Haywood must demonstrate through new and material evidence that her circumstances have changed since the first hearing. See Slick v. Comm'r of Soc. Sec., 2009 U.S. Dist. LEXIS 3653 at *5 (E.D. Mich. January 16, 2009). Although a treating physician's opinion is usually given more weight, Jones v. Sec'y of Health and Hum. Serv., 945 F.2d 1365, 1370 (6th Cir. 1991), an administrative law judge is permitted to accord less weight to the treating physician's opinions if there is contradictory evidence on the record. Warner v.
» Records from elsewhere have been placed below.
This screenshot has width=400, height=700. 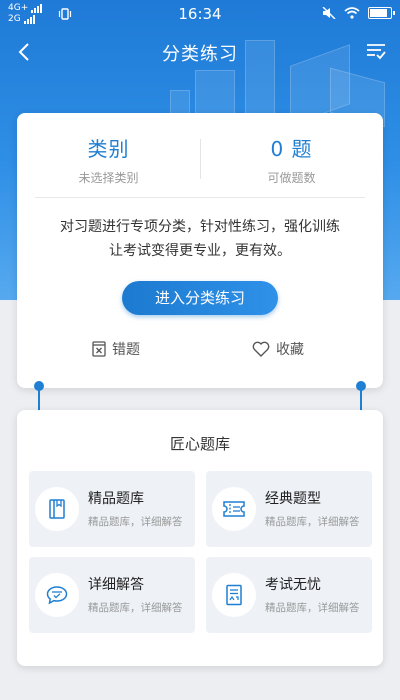 What do you see at coordinates (126, 350) in the screenshot?
I see `wrong-questions-label: 错题` at bounding box center [126, 350].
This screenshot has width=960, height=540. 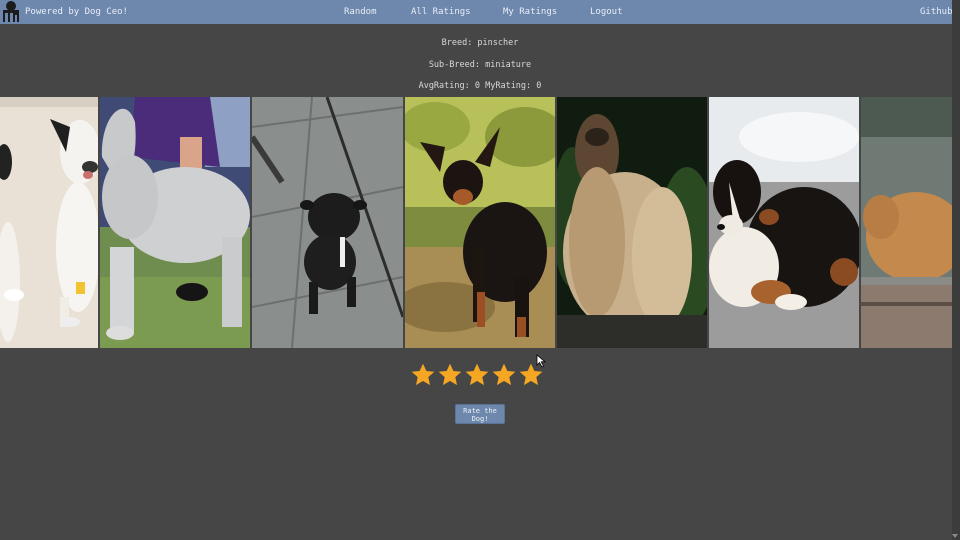 What do you see at coordinates (49, 222) in the screenshot?
I see `border-collie-photo` at bounding box center [49, 222].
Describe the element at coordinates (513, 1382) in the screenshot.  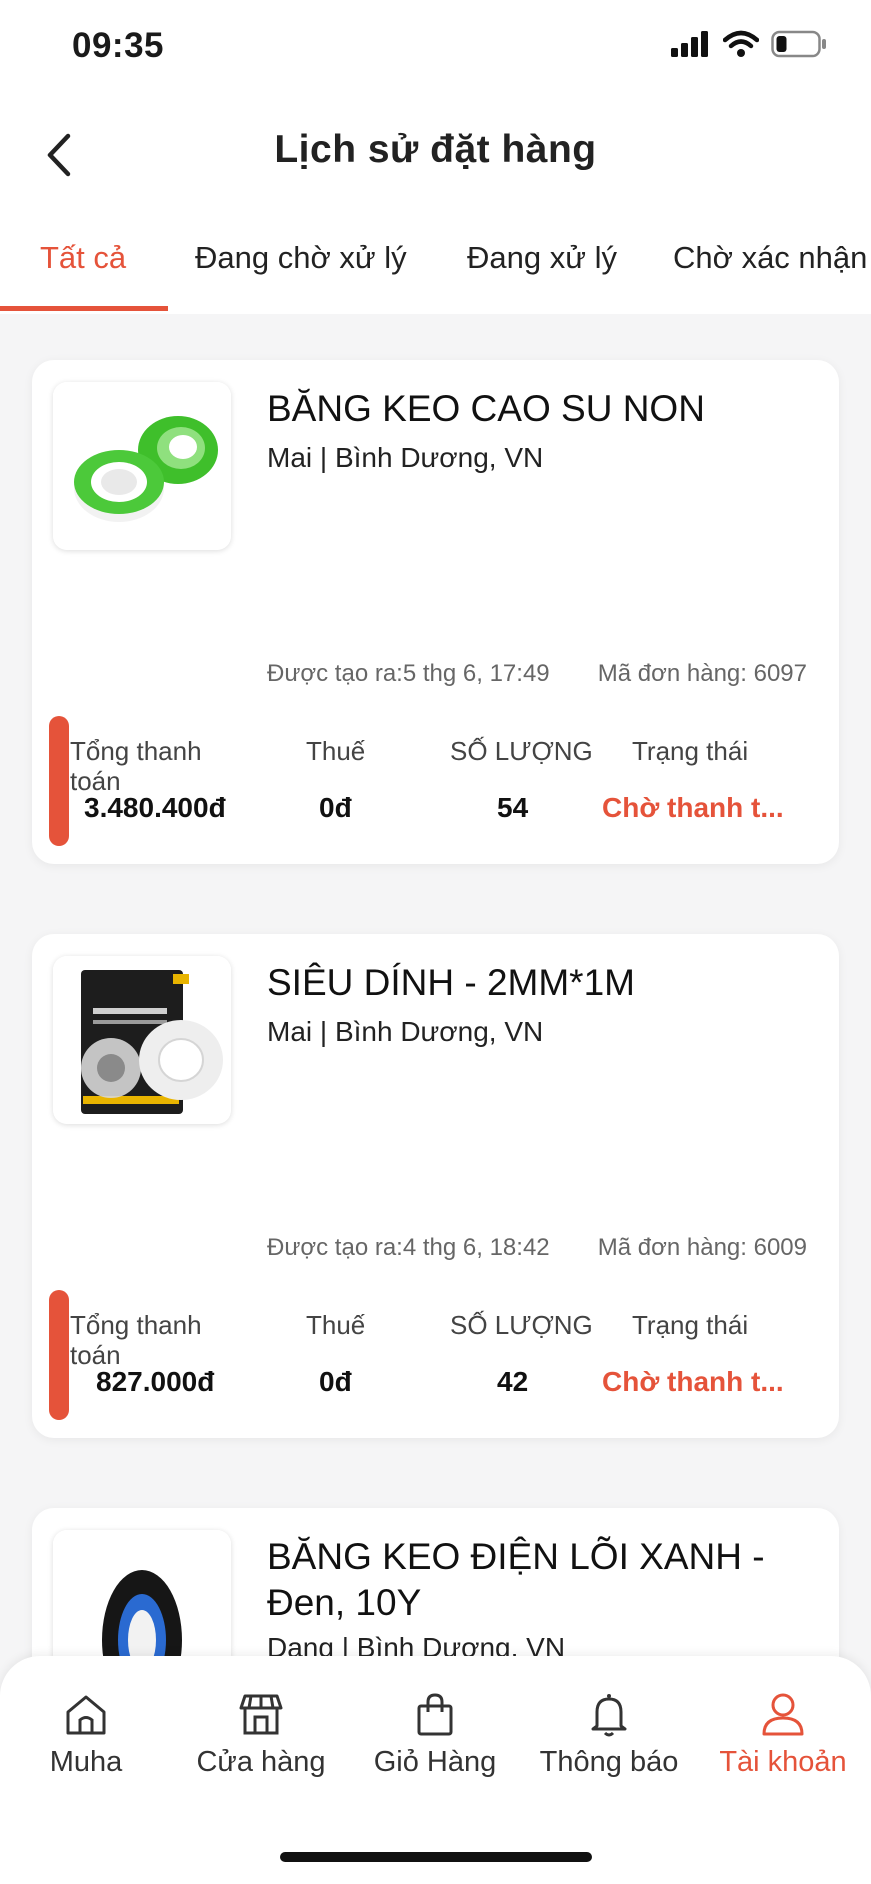
I see `quantity-value: 42` at that location.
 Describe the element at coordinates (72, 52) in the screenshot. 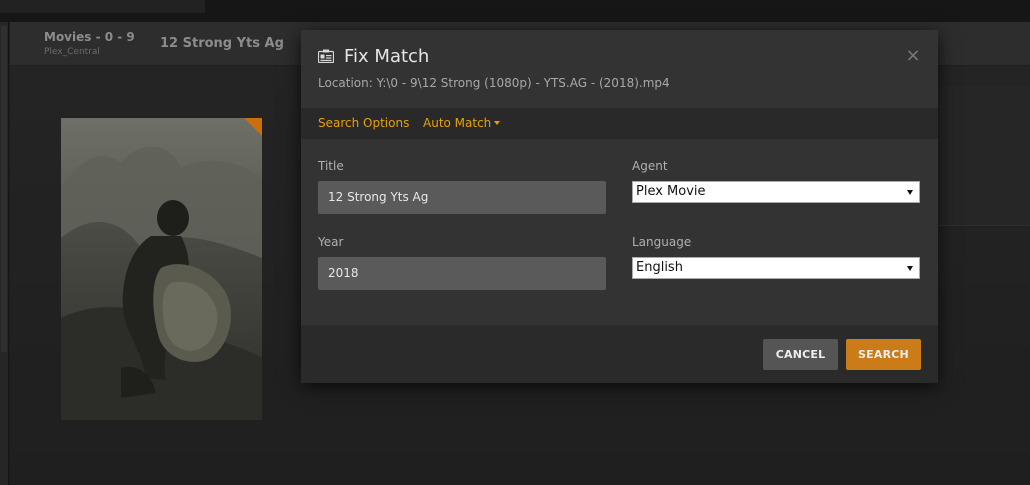

I see `server-name: Plex_Central` at that location.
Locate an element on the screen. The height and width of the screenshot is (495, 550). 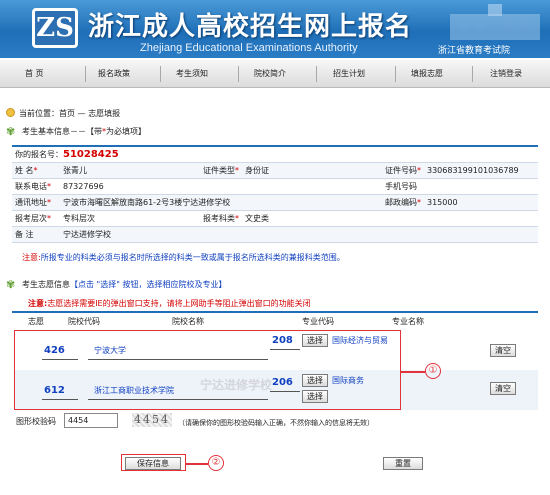
breadcrumb-label: 当前位置： is located at coordinates (39, 114).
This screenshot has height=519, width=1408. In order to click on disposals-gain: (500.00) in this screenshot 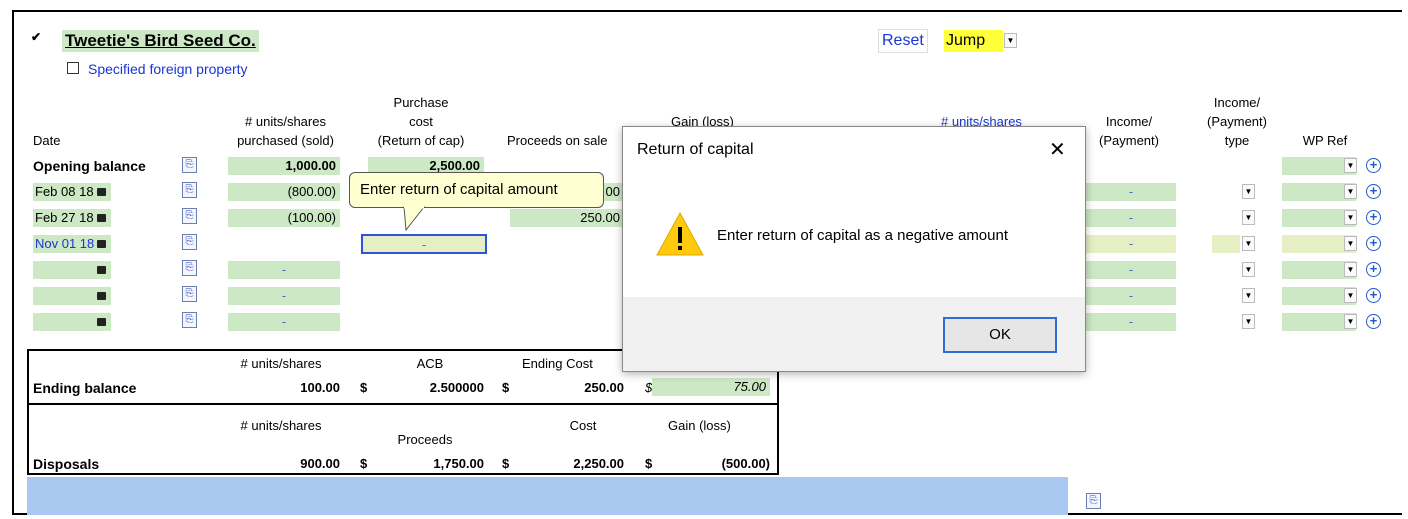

Comm'r of Social Sec., 375 F.3d 387, 391 (6th Cir. 2004). As the magistrate judge correctly noted, Dr. Schriner's opinions are not supported by the medical evidence in the record which shows that Haywood's condition did not worsen from the prior adjudicative period. Moreover, his medical opinions were created three years after the relevant period. Thus, the administrative law judge was justified in not assigning controlling 6
weight to Dr. Schriner's medical opinion. In addition, there is substantial evidence on the record to justify the hypothetical question that was given to the vocational expert by the administrative law judge. It is axiomatic that a hypothetical question must incorporate all of a claimant's physical and mental limitations. Redfield v. Comm'r of Soc. Sec., 366 F. Supp. 2d 489, 497 (E.D. Mich. 2005). However, the duty of the administrative law judge to assess a claimant's credibility only requires the questioner to incorporate those limitations that are objectively credible into the hypothetical question. See Jones v. Comm'r of Soc. Sec., 336 F.3d 469, 476 (6th Cir. 2003). Inasmuch as Haywood had not proffered any new material regarding her physical condition since the first hearing, the administrative law judge was justified in concluding that she could still perform light work prior to her last insured date of December 31, 2002. Hence, the failure of the administrative law judge to include any other physical or mental limitations was correct or, at the very worse, harmless because the evidence in the record did not warrant it. As such, the determination by the administrative law judge (namely, that Haywood was not disabled for the relevant period) is supported by substantial evidence on the record. IV. Accordingly and for the reasons that have been stated above, the Court adopts Magistrate Judge Hluchaniuk's report and, in so doing, it (1) denies Haywood's motion for summary judgment and (2) grants the Commissioner's motion for summary judgment. IT IS SO ORDERED. Date: March 11, 2009 Detroit, MI s/Julian Abele Cook, Jr. JULIAN ABELE COOK, JR. United States District Court Judge 7
CERTIFICATE OF SERVICE The undersigned certifies that the foregoing Order was served upon counsel of record via the Court's ECF System to their respective email addresses or First Class U.S. mail to the non-ECF participants on March 11, 2009.